Así pues, Malys se había retirado, permitiendo que Dhamon creyera ser libre, y lo había dejado huir y ocultarse en las montañas. Pensaba llamarlo al orden de nuevo, pero sólo después de haber meditado la cuestión del substituto de Ferno.
Ahora, a través de los ojos del hombre, veía cómo la sombra del aborrecido dragón se acercaba. Mediante los sentidos de Dhamon sintió el creciente calor del mango en la carne y cómo el corazón latía violentamente. Comprendió que no había ningún lugar al que su peón pudiera huir y que, aun con el arma y con su ayuda, no era rival para el Dragón de las Tinieblas.
La estancia se llenó de oscuridad cuando el negro reptil avanzó para cerrar el paso a Dhamon y tapó la débil luz.
Mientras las tinieblas ocupaban su campo visual, Dhamon volvió a sentir que el Dragón Rojo se adueñaba de él.
Malys obligó a los brazos del hombre a entrar en acción balanceando la alabarda frente a él. El filo entró en contacto con la garra extendida, se hundió entre de las traslúcidas escamas y abrió una herida. El dragón gimió en voz baja, un sonido agradable para la Roja. Allí donde su lugarteniente, Ferno, había fracasado, tal vez ella podría hallar finalmente algún consuelo. Sabía que su marioneta no podría derrotar a este dragón; pero, tal vez, a través de Dhamon podría herir al reptil, herirlo de gravedad.

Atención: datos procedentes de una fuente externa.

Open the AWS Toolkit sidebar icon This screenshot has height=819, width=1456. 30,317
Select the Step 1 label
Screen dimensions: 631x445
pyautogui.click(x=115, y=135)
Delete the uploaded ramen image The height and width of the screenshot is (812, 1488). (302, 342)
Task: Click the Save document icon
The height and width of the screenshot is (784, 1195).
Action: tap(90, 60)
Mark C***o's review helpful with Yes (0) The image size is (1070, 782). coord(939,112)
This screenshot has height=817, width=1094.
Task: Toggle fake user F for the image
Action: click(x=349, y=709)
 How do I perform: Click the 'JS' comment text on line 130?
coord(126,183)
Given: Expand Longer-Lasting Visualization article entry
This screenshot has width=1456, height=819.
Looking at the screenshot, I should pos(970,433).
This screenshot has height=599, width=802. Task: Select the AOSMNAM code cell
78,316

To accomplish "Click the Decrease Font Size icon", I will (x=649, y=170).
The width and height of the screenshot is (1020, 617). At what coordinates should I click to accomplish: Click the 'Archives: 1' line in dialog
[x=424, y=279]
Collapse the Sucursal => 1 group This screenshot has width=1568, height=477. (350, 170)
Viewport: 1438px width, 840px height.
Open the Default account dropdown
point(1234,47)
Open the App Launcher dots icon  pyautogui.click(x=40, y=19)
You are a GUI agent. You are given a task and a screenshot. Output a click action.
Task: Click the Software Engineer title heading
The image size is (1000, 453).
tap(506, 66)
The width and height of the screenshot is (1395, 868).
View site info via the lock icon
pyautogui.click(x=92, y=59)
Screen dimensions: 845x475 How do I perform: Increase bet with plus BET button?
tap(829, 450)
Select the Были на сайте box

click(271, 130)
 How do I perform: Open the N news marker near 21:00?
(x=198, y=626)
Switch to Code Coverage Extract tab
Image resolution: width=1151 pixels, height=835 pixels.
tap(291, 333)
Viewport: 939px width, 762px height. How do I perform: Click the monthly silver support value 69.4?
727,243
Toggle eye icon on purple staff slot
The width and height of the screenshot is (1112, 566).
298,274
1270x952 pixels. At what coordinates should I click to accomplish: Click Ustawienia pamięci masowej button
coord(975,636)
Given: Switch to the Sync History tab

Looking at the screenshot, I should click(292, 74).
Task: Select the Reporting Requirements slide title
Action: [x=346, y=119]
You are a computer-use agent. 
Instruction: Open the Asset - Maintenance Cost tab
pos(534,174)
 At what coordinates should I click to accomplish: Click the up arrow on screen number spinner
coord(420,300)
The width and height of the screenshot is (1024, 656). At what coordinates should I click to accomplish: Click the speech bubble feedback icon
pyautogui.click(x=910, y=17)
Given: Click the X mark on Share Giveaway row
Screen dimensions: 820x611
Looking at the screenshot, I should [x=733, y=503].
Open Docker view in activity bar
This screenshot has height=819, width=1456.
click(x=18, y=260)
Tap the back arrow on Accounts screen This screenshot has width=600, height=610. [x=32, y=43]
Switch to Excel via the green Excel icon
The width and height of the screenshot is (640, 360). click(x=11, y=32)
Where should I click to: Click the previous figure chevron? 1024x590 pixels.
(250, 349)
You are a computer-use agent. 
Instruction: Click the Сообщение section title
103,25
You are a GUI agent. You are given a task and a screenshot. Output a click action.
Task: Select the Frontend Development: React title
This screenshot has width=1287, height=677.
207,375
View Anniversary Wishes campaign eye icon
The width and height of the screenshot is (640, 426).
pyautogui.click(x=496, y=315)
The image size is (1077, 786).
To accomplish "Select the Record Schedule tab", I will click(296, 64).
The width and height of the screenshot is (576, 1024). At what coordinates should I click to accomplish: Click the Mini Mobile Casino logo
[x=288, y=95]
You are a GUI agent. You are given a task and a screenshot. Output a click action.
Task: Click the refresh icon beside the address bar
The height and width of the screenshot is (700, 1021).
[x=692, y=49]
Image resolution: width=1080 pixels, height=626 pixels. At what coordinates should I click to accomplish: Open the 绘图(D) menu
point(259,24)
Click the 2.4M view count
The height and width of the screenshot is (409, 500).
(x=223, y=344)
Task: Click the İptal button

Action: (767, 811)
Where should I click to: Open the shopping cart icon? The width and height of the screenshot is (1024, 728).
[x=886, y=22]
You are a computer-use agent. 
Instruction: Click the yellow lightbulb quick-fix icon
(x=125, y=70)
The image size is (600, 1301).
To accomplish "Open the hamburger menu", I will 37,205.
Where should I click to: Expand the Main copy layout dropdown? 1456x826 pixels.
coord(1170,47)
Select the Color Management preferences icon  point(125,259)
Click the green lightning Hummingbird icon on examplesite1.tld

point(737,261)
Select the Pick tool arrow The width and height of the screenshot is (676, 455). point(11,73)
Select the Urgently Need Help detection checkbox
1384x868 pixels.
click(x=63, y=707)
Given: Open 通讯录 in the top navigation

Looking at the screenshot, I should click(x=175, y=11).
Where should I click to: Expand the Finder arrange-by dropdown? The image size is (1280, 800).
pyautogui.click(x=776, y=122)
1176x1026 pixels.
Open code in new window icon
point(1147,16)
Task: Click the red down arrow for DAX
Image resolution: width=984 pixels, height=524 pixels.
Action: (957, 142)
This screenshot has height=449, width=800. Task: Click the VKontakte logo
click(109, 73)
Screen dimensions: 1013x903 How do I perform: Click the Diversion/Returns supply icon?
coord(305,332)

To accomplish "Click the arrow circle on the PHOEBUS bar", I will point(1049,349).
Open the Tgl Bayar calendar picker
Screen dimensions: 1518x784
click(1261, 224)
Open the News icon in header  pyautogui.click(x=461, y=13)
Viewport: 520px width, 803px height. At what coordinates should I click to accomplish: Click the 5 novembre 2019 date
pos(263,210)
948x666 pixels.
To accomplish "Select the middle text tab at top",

Indicó a su peón que se acercara más, le ordenó que se lanzara al ataque, y recurrió a todos los conocimientos sobre el arte de la lucha que éste guardaba en su mente.
Dhamon usó el mango para interceptar los zarpazos del dragón; luego giró el arma y la empezó a mover arriba y abajo para impedir que su oponente se aproximara demasiado.
—No puedes tener a este hombre, señor de las tinieblas —anunció Malys a través de la boca de Dhamon. Una imagen de su cabeza se superpuso sobre el rostro del guerrero.
El gruñido del Dragón de las Tinieblas inundó la estancia.
—Tendré lo que deseo —siseó—. ¡Tendré a uno más de tus caballeros!
En lo alto de su montaña, Malystryx abrió las fauces de par en par y soltó un torrente de fuego al aire. Los volcanes retumbaron y las cimas se estremecieron.
Dhamon se agachó para esquivar el zarpazo del dragón y de inmediato se lanzó hacia su vientre y blandió el arma con todas las energías que le facilitaba la Roja. Oyó cómo la alabarda se abría paso por entre las gruesas placas del pecho del Dragón de las Tinieblas, y sintió la helada sangre que le salpicaba el rostro y se filtraba por las junturas de su armadura. En tanto que su mente batallaba contra el poder de Malystryx, Dhamon rezaba con todas sus fuerzas para que el otro dragón hallara un modo de matarlo.
El Dragón de las Tinieblas pareció replegarse sobre sí mismo y convertirse en un blanco más pequeño que se alejaba del arma ofensiva. Aspirando con fuerza, soltó el aliento, y una nube de oscuridad brotó de su boca y se precipitó sobre Dhamon.
En ese mismo instante, la imagen de la testa de Malystryx centelleó y aumentó de tamaño hasta convertirse en transparente y ocupar un lado de la estancia. La imagen escudó a Dhamon de la oscuridad, y la boca de la Roja se abrió y engulló la nube, impidiendo que su peón se viera cegado y debilitado.
—¡No puedes tener a este hombre, señor de las tinieblas! —repitió el rostro.
Con las piernas accionadas por la Roja, Dhamon se aproximó al dragón, que retrocedía ahora. Sus brazos se movieron con más rapidez, balanceando la alabarda de modo que describiera amplios arcos, e intentaron acuchillar a la criatura. Escamas traslúcidas le acribillaron el rostro, y una lluvia de sangre negra cayó sobre él. El Dragón de las Tinieblas reculó.
Dhamon avanzó hacia él por el suelo calizo, pese al dolor de sus piernas. Vuelve a herirlo, ordenó Malys. ¡Vuelve a herirlo y luego huye!